WORK TASK – Your task is to retype, exactly and without pictures, the line holding "This screenshot has" and each line that follows it to the end of the entries.

Screenshot grounding data

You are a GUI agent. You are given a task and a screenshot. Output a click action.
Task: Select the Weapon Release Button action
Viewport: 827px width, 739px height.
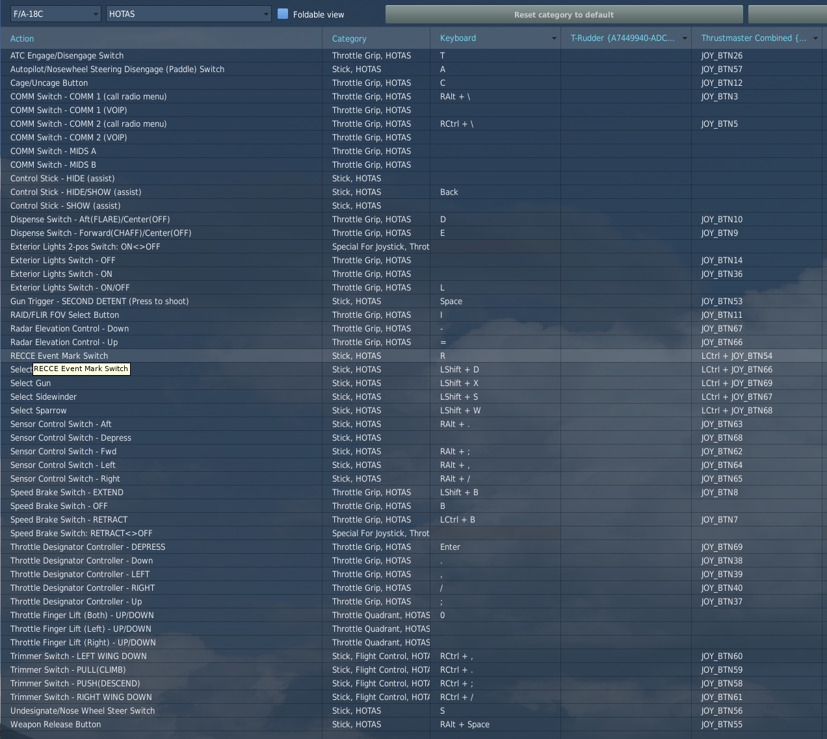click(x=56, y=725)
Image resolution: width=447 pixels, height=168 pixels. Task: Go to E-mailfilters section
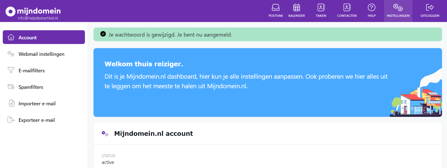point(31,71)
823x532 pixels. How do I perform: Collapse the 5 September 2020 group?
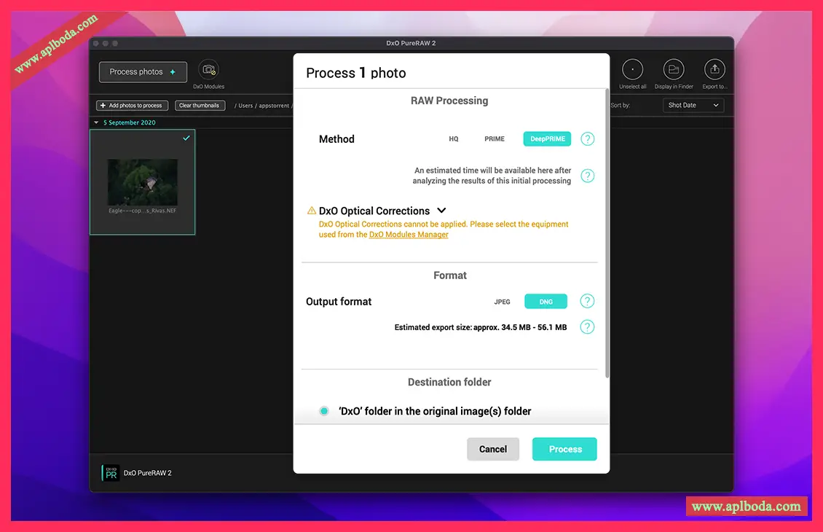point(96,122)
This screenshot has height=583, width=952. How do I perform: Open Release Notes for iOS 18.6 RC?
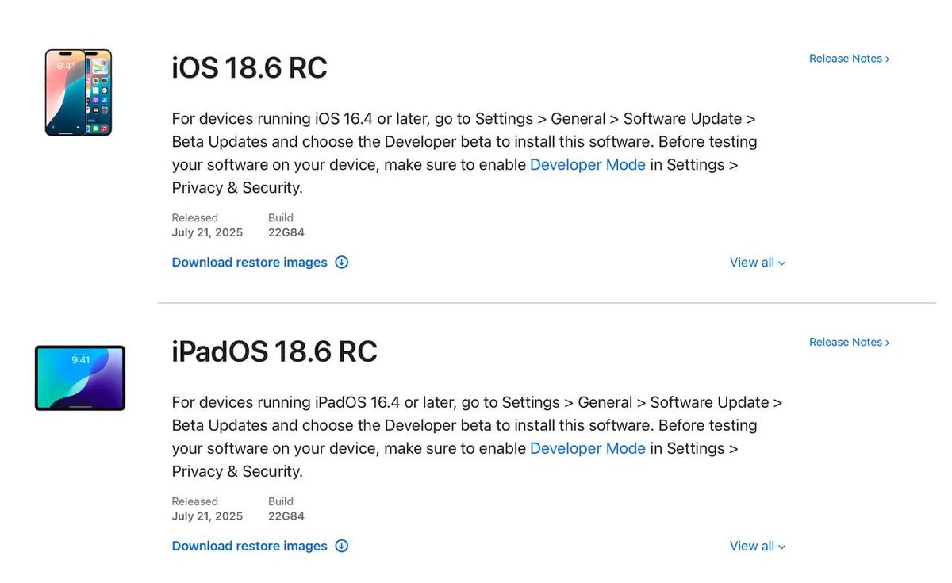pyautogui.click(x=846, y=59)
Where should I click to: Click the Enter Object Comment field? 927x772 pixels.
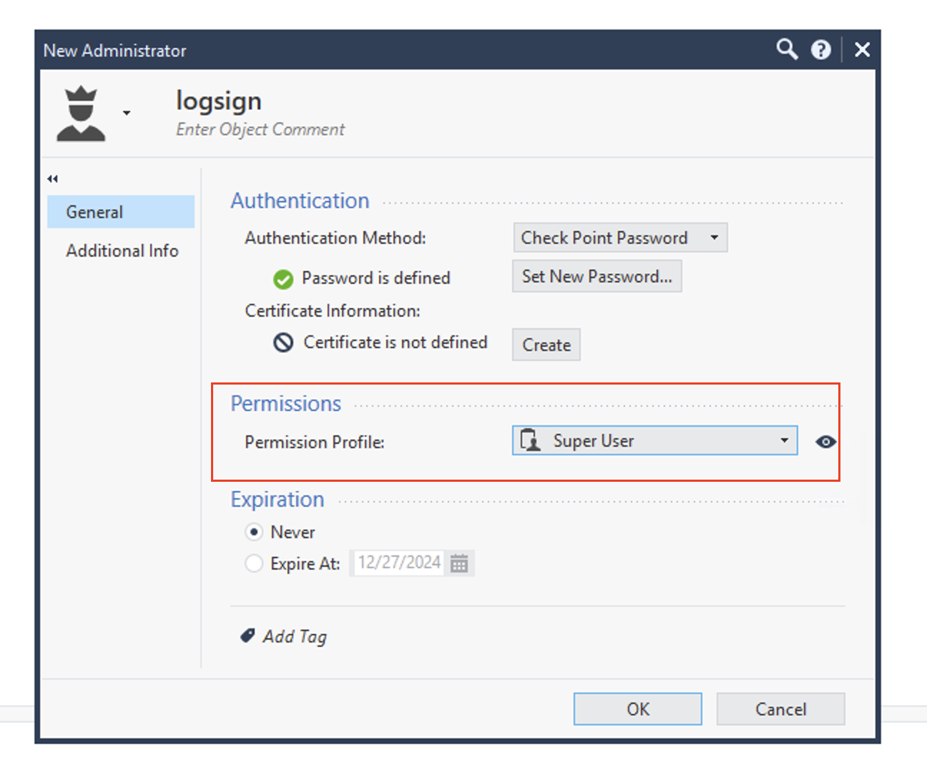click(x=260, y=129)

COMPLETED TASK –
This screenshot has height=583, width=952. How do I perform: Open Release Notes for iOS 18.6 RC?
pyautogui.click(x=846, y=59)
Where should I click to: Click the Enter Object Comment field? 927x772 pixels.
click(x=260, y=129)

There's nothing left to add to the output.